## Supplied passage
Ontario Shores has been a leader in developing quality standards for schizophrenia care, major depression and dementia. We have adopted a recovery model of care that is patient-centred and respectful of those reaching out for help. Ontario Shores has been a leader in implementing a shared electronic medical record system and in advocating for clinical quality standards for mental health.

On behalf of Ontario Shores I would like to thank you for this opportunity to address Bill 116, the Foundations for Promoting and Protecting Mental Health and Addictions Services Act. I will specifically address the first component of the bill, the proposed Mental Health and Addictions Centre of Excellence.

From the time that the tri-party Select Committee on Mental Health and Addictions, led by the current Minister of Health, released its report nine years ago, Ontario Shores concurred with the need to “manage and coordinate the mental health and addictions system” and ensure that “programs and services are delivered consistently and comprehensively across Ontario.” We support the creation of a Mental Health and Addictions Centre of Excellence.

## Problem to solve
Repeat, word for word, the stretch of the Bill 116 statement from "Ontario Shores has been a leader in developing" through "proposed Mental Health and Addictions Centre of Excellence.".

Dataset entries
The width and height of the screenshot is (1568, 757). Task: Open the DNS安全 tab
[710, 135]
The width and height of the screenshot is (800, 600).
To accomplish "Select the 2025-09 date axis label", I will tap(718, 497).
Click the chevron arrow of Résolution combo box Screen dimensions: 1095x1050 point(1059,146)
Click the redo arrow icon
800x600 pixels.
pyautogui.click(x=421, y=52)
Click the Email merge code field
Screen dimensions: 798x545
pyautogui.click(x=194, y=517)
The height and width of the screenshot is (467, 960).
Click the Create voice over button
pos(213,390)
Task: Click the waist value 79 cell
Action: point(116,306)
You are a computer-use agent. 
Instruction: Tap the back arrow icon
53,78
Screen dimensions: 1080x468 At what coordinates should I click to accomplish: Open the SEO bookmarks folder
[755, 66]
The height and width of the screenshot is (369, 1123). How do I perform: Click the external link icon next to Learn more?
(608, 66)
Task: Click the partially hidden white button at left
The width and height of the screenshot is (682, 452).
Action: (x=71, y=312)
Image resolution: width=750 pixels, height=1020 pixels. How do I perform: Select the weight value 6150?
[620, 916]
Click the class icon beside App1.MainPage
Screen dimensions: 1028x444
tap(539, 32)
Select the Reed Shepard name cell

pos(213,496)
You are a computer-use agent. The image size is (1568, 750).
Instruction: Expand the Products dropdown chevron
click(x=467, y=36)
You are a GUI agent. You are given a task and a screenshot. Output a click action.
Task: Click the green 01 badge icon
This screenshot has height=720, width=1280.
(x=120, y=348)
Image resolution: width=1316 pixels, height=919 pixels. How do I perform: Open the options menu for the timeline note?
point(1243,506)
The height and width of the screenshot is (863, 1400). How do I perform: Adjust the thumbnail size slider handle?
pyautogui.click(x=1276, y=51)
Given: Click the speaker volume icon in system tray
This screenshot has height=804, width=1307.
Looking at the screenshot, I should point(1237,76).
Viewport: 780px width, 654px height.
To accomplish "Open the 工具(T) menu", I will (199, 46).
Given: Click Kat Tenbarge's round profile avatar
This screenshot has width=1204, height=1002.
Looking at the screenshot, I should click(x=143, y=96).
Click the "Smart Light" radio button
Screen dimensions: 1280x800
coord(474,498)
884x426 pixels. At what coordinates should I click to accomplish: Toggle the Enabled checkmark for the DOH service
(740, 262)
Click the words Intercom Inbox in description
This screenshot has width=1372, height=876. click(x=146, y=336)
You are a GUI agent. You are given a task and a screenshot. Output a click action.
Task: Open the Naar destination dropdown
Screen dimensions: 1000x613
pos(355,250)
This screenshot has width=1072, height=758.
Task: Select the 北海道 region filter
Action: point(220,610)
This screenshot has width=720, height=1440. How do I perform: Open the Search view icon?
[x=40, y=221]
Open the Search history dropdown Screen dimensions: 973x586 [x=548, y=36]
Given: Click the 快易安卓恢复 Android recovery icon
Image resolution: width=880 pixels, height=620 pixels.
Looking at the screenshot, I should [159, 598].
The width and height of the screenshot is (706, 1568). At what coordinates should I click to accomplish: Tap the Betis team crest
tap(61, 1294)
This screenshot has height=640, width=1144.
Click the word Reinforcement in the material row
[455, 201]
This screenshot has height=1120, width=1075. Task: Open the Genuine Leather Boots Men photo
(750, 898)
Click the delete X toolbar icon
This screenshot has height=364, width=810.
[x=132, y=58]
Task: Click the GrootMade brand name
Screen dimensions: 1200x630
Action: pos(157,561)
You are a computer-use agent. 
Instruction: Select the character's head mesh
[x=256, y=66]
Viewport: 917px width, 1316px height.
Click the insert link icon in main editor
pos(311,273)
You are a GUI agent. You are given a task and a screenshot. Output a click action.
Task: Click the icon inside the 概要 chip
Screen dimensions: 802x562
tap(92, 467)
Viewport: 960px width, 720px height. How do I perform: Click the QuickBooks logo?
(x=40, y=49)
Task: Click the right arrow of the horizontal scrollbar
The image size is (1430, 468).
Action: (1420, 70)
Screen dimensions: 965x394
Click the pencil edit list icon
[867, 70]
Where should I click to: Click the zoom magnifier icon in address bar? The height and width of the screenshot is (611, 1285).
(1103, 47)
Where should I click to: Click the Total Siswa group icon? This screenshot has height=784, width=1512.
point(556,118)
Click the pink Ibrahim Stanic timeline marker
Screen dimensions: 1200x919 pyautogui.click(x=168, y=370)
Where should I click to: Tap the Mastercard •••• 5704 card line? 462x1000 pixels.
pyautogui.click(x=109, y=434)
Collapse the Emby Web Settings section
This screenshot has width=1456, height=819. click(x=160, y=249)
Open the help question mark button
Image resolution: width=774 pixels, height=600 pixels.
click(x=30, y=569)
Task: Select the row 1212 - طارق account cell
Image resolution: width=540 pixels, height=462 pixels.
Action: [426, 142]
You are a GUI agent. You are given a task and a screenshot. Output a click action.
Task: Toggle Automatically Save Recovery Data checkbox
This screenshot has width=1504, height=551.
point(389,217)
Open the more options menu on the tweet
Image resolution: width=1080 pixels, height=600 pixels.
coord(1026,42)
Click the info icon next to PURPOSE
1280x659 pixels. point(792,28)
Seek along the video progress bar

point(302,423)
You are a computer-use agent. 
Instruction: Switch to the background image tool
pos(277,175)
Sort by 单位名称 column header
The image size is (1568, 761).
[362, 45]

## Response to the exercise
Ontario Shores has been a leader in developing quality standards for schizophrenia care, major depression and dementia. We have adopted a recovery model of care that is patient-centred and respectful of those reaching out for help. Ontario Shores has been a leader in implementing a shared electronic medical record system and in advocating for clinical quality standards for mental health.

On behalf of Ontario Shores I would like to thank you for this opportunity to address Bill 116, the Foundations for Promoting and Protecting Mental Health and Addictions Services Act. I will specifically address the first component of the bill, the proposed Mental Health and Addictions Centre of Excellence.